▶ **EXERCISE AIM**: Using the entries below, transcribe exactly the line containing "Given: Sort by" and each line that follows it to the end.

Source data:
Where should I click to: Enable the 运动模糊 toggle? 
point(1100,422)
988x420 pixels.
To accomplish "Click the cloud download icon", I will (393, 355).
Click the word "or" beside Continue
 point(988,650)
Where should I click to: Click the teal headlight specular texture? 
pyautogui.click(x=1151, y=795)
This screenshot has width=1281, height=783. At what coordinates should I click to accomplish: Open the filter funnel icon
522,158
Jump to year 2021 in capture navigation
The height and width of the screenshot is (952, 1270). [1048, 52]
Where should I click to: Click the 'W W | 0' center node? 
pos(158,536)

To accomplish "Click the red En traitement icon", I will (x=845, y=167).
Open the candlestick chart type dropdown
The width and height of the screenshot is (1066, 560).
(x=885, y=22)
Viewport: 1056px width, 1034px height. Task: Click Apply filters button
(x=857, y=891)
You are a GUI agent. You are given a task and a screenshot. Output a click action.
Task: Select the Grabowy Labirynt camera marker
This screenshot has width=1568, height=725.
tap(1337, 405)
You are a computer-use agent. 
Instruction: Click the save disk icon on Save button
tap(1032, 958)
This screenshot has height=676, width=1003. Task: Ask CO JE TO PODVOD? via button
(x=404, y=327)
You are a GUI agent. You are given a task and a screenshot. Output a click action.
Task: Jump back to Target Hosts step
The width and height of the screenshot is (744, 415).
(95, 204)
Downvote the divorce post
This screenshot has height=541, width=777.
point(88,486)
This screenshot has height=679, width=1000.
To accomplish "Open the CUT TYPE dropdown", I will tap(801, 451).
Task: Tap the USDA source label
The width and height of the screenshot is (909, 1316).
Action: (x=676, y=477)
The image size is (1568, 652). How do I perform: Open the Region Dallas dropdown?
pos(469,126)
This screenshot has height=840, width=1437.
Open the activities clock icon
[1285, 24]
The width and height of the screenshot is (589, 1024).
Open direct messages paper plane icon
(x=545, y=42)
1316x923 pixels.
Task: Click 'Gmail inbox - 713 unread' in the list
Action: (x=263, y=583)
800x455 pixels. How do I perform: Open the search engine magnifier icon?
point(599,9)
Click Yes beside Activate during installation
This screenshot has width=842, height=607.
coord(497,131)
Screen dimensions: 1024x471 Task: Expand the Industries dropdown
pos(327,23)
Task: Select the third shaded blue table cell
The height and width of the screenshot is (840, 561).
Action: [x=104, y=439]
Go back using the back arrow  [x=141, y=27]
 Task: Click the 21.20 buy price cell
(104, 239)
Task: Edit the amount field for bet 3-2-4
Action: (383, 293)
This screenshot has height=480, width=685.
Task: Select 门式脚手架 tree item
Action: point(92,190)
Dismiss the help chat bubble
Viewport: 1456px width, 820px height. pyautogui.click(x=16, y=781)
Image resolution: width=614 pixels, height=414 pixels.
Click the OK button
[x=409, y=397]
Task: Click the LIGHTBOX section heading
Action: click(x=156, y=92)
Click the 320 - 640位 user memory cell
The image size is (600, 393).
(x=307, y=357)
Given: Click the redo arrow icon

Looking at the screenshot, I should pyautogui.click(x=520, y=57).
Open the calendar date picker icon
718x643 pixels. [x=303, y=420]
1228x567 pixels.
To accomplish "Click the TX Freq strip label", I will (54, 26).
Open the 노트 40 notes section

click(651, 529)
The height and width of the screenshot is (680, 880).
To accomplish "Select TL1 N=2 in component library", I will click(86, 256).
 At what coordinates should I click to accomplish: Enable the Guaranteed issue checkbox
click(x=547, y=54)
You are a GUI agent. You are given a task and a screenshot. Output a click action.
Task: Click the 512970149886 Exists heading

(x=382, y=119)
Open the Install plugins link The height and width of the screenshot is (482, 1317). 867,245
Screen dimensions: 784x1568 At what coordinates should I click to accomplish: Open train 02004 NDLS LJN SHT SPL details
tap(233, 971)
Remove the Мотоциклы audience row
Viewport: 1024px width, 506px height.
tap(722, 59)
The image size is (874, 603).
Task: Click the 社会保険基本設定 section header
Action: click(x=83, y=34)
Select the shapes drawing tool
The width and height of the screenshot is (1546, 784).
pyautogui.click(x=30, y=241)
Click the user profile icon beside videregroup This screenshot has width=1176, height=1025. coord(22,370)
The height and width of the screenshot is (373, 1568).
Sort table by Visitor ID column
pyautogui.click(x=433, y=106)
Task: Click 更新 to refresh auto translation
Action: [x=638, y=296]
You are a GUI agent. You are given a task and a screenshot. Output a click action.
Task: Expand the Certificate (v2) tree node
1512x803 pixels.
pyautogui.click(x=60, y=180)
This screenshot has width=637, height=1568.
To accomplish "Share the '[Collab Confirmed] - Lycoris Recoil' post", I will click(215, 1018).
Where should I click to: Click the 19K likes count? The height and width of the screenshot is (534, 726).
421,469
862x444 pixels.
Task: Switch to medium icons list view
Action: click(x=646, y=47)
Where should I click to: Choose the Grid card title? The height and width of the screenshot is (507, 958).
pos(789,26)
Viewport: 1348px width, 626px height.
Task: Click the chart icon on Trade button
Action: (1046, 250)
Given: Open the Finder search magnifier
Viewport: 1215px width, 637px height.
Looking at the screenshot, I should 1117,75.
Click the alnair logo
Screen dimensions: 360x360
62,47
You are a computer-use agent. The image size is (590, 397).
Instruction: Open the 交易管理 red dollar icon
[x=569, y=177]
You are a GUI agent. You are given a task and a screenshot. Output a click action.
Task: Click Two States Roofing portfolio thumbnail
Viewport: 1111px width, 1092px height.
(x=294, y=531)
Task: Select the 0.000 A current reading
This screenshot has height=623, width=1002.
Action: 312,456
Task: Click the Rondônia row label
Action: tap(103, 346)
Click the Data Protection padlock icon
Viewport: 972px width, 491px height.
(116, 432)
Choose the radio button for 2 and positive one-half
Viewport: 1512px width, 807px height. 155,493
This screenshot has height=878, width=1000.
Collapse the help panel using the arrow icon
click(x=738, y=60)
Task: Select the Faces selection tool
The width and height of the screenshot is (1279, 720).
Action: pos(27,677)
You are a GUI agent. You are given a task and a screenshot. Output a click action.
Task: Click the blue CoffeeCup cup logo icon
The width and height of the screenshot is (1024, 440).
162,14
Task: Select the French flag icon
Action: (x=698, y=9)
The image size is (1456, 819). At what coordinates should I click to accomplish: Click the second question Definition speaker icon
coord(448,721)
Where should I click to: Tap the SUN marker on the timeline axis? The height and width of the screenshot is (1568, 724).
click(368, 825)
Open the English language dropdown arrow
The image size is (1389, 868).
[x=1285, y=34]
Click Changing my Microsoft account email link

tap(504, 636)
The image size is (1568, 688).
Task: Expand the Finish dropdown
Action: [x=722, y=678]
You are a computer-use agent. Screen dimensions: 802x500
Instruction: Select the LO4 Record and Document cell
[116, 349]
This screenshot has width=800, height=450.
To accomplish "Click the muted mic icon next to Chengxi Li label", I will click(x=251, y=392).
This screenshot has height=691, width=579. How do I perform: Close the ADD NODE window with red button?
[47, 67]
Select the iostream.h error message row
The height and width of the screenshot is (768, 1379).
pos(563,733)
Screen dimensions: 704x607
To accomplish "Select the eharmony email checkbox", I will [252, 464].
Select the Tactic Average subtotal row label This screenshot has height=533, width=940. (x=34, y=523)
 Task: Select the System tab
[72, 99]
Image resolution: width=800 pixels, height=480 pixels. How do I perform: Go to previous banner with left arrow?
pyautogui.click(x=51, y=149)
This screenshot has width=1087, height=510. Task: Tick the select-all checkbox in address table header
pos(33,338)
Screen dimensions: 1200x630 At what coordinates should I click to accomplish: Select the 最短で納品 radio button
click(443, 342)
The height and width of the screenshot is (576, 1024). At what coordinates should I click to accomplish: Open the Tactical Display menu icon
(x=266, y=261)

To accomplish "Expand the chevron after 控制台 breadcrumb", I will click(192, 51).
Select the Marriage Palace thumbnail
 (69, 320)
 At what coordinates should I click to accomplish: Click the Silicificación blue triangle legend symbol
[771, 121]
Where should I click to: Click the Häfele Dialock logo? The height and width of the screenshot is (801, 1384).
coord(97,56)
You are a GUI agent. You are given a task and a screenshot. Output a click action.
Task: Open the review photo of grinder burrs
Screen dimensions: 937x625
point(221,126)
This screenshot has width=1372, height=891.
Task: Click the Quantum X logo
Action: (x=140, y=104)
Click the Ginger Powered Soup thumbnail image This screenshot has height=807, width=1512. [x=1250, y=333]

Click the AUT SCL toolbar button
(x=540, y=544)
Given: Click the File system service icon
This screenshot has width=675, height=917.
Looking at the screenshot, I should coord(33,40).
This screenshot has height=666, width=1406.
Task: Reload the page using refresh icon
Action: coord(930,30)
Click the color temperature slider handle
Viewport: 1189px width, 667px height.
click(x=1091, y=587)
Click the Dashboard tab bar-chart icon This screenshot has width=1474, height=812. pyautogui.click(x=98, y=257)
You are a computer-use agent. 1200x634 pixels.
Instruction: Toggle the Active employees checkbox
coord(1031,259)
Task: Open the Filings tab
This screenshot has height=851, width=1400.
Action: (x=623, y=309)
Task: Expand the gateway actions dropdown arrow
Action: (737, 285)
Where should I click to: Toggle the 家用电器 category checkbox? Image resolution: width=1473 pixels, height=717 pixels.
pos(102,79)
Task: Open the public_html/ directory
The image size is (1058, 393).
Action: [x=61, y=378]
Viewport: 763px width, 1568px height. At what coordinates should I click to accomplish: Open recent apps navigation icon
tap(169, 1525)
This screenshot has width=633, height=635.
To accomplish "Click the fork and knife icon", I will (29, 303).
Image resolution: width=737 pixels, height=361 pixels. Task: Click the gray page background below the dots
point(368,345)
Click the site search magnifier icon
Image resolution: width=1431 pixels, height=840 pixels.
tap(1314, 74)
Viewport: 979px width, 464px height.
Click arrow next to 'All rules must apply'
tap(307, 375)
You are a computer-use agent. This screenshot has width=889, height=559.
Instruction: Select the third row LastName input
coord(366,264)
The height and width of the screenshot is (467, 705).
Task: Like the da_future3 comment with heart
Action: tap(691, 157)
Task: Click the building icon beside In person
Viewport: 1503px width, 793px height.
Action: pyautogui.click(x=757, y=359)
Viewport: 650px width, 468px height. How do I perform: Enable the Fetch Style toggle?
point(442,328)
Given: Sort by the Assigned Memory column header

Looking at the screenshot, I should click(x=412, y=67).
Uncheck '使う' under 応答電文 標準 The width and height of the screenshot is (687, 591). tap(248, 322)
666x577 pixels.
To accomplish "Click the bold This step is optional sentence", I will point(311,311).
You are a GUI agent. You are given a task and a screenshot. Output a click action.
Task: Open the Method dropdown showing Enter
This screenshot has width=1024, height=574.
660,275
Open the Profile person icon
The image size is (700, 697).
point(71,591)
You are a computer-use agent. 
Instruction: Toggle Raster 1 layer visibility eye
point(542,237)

▶ **WRITTEN SOLUTION**:
Given: Sort by the Assigned Memory column header

Looking at the screenshot, I should click(x=412, y=67).
Uncheck '使う' under 応答電文 標準 The width and height of the screenshot is (687, 591). tap(248, 322)
666x577 pixels.
To accomplish "Click the bold This step is optional sentence", I will point(311,311).
You are a GUI agent. You are given a task and a screenshot. Output a click action.
Task: Open the Method dropdown showing Enter
This screenshot has width=1024, height=574.
660,275
Open the Profile person icon
The image size is (700, 697).
point(71,591)
You are a computer-use agent. 
Instruction: Toggle Raster 1 layer visibility eye
point(542,237)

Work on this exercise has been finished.